Em caso de hospitalização de emergência, uma pessoa pode ser internada por até 72 horas sob a supervisão de um governador, caso um único médico considere a pessoa perigosa e exija uma decisão imediata. Dentro do prazo estipulado, o governador e um psiquiatra devem decidir se a hospitalização é justificada.
Existem dois tipos de hospitalização compulsória: por ordem administrativa de um governador, se uma pessoa representa um perigo para si mesma ou para outros, e por procuração, por exemplo, por meio de um membro da família.
Uma alta porcentagem de pacientes em hospitais psiquiátricos está lá sem seu consentimento, levantando preocupações sobre violações de direitos humanos, problemas com hospitalizações prolongadas e o uso frequente de restrições físicas em enfermarias fechadas.
A advogada de Minoru, Keiko Nishimae, destacou: "Há muitos casos em que isso é mal utilizado em disputas familiares, questões de herança e divórcio."
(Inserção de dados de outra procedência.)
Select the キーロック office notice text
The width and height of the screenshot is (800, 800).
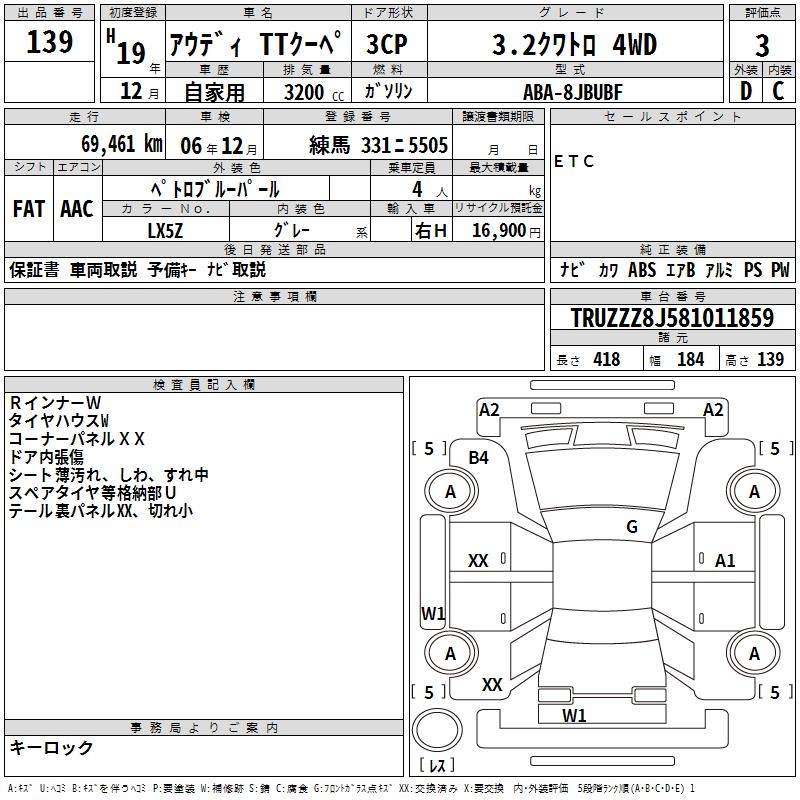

“Os diagnósticos envolvem inerentemente elementos subjetivos por parte dos médicos e podem naturalmente levar a julgamentos divergentes”, disse Keisuke Aihara, advogado e profissional certificado em saúde mental e bem-estar, especializado em questões relacionadas a hospitais psiquiátricos. “No entanto, não existe um sistema para verificar esses julgamentos.”
Ele acrescentou: "O problema estrutural é significativo: o julgamento de um único médico pode levar à hospitalização involuntária. Devemos consolidar as internações involuntárias em um único sistema de hospitalização."